_ENTRIES SUPPLIED_:
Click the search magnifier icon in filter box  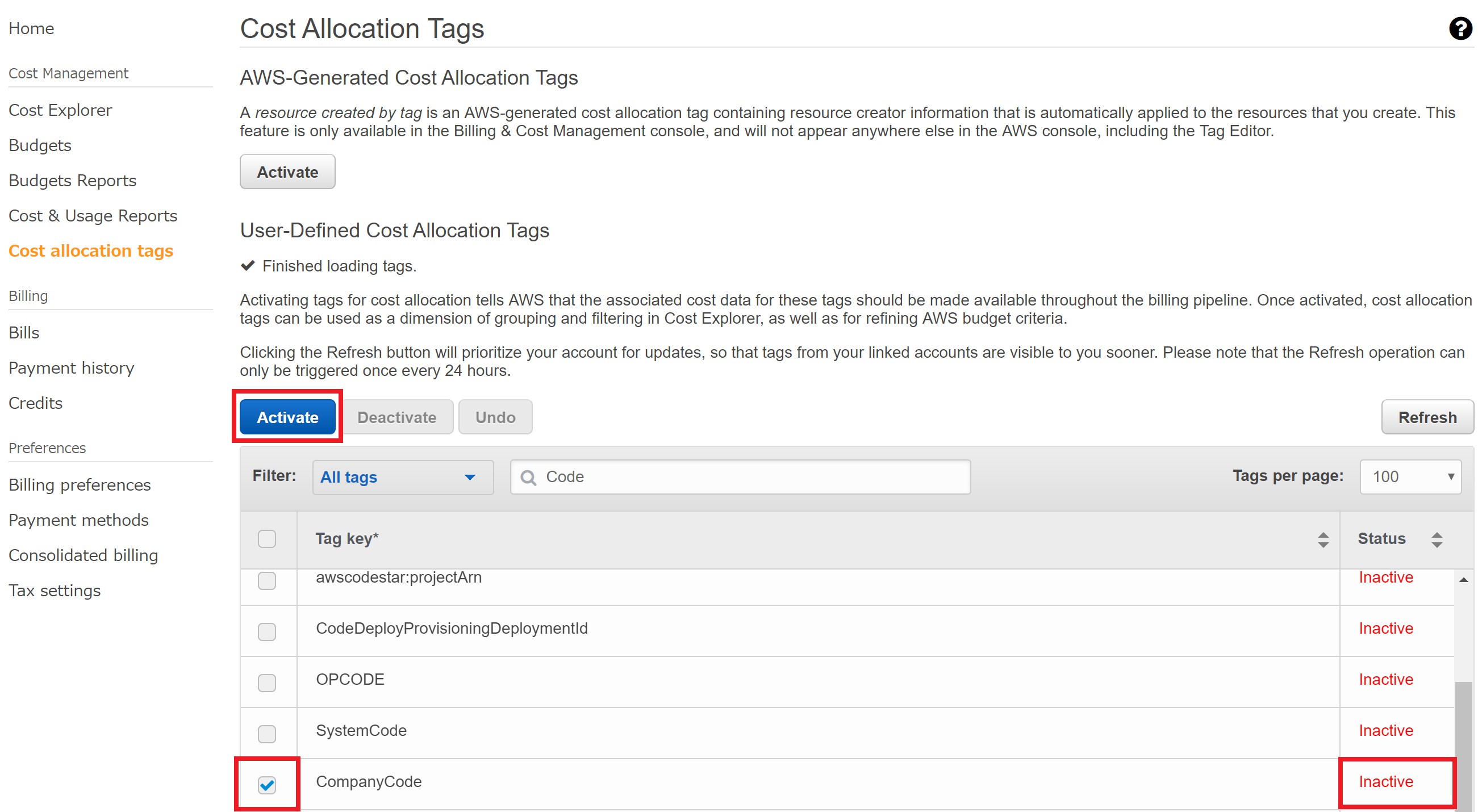pos(528,477)
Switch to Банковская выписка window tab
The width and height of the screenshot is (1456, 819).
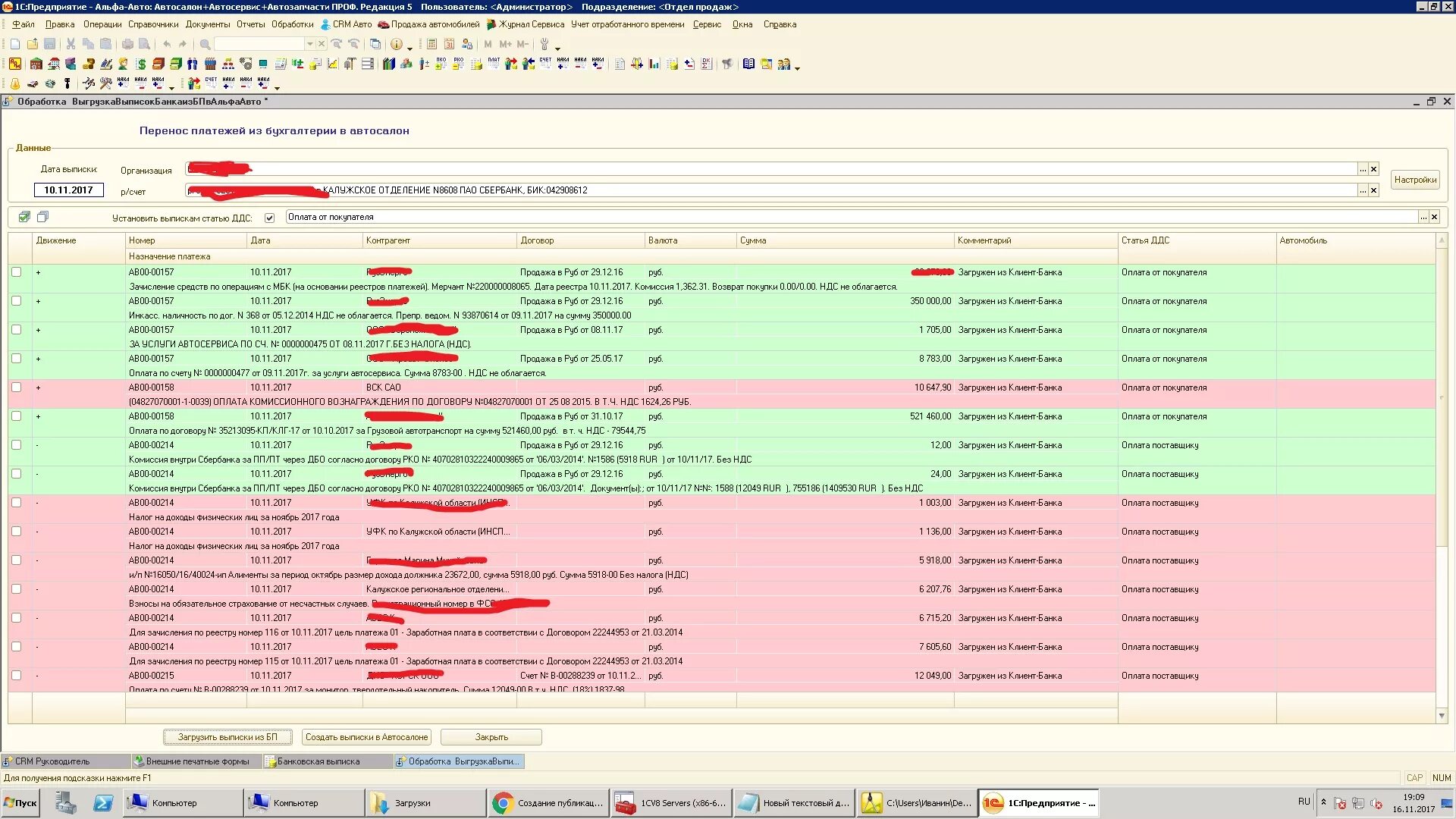click(x=318, y=761)
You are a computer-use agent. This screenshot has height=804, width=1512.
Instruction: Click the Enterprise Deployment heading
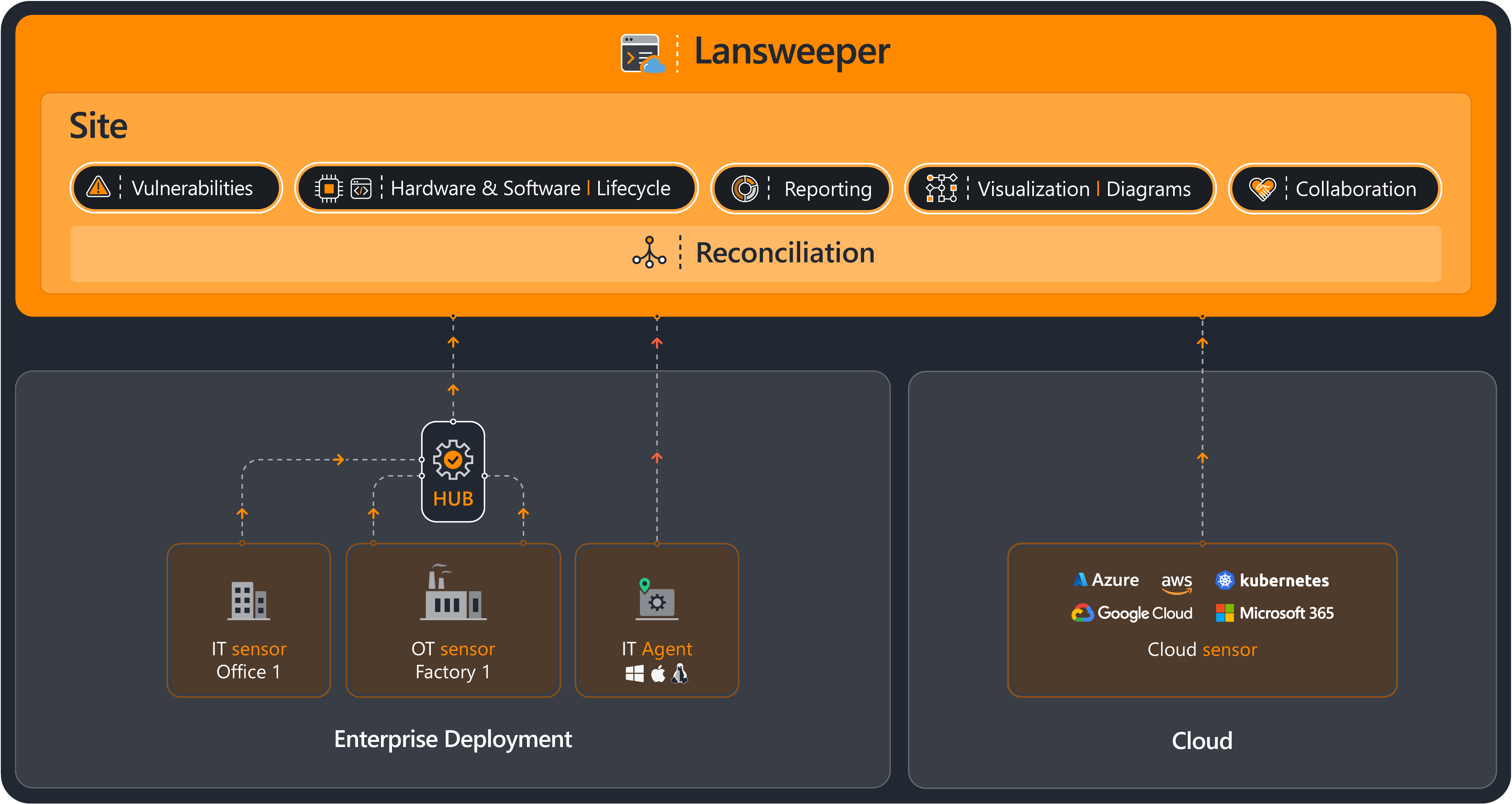point(453,740)
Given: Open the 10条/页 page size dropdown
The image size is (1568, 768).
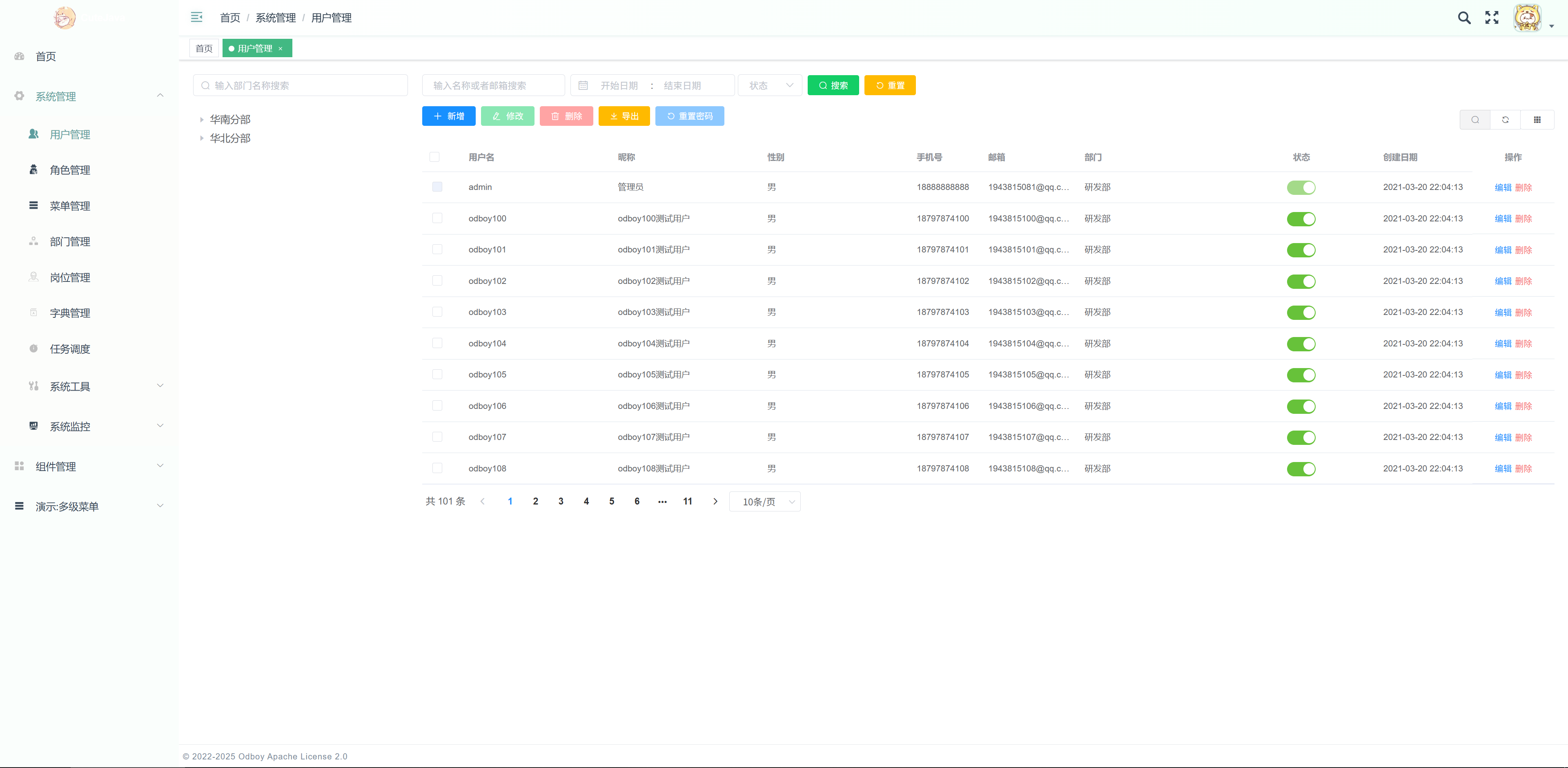Looking at the screenshot, I should [764, 502].
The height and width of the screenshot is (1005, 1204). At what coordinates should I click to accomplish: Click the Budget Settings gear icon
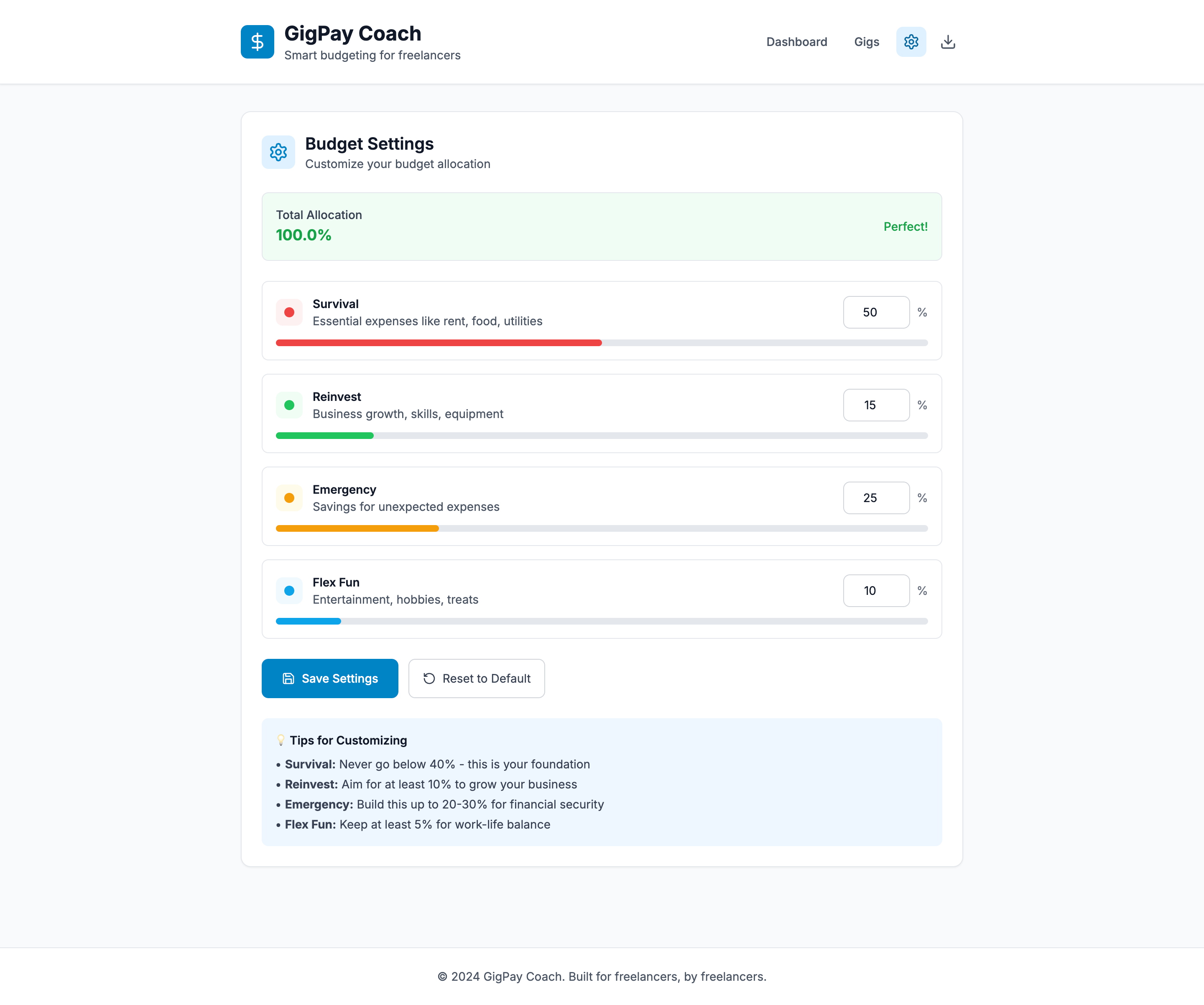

_AIM OF THE TASK_: Begin at the line that contains "The width and" and transcribe every line through the end of the listing, exactly as written. Omit the pictures.

_SOLUTION FOR THIS EXERCISE_:
The width and height of the screenshot is (1456, 819).
click(x=318, y=761)
You are a computer-use agent. This screenshot has height=804, width=1512.
Instruction: Click the Enterprise Deployment heading
point(453,740)
Given: Open the 10条/页 page size dropdown
The image size is (1568, 768).
Looking at the screenshot, I should [764, 502].
The height and width of the screenshot is (1005, 1204). At what coordinates should I click to accomplish: Click the Budget Settings gear icon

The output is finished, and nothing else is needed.